* What to work on: Print only the lines from the one with "This screenshot has height=261, width=483." through the end of the data, exactly, and please omit pictures.

* Exercise data:
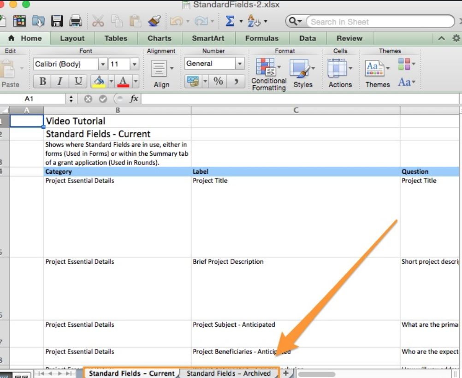The width and height of the screenshot is (462, 378).
Task: Click the AutoSum sigma icon
Action: tap(230, 21)
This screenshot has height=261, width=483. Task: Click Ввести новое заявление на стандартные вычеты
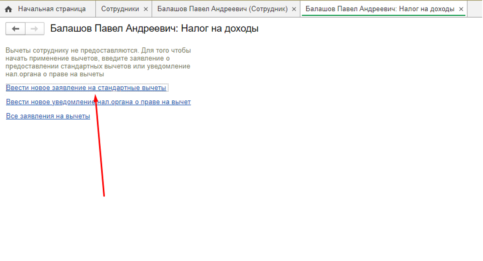(86, 88)
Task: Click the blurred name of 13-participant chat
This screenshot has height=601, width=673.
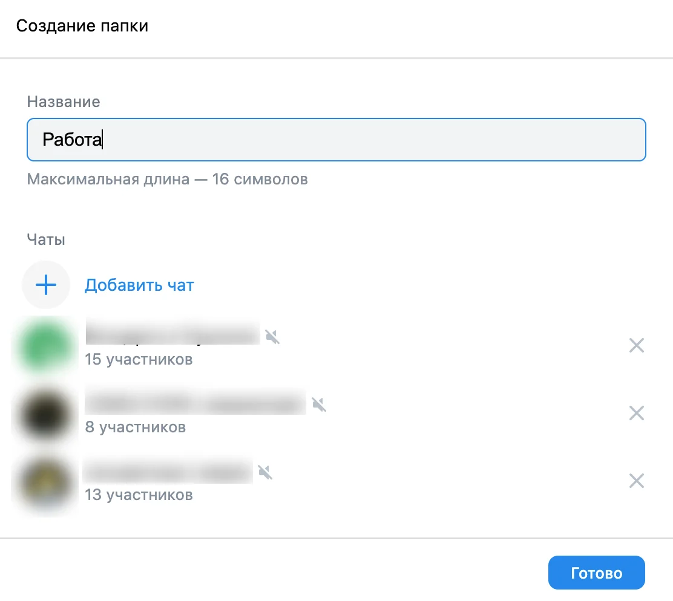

* Solution to this exercise:
This screenshot has height=261, width=483. Task: Click Ввести новое заявление на стандартные вычеты
(86, 88)
Task: Click the blurred name of 13-participant chat
This screenshot has height=601, width=673.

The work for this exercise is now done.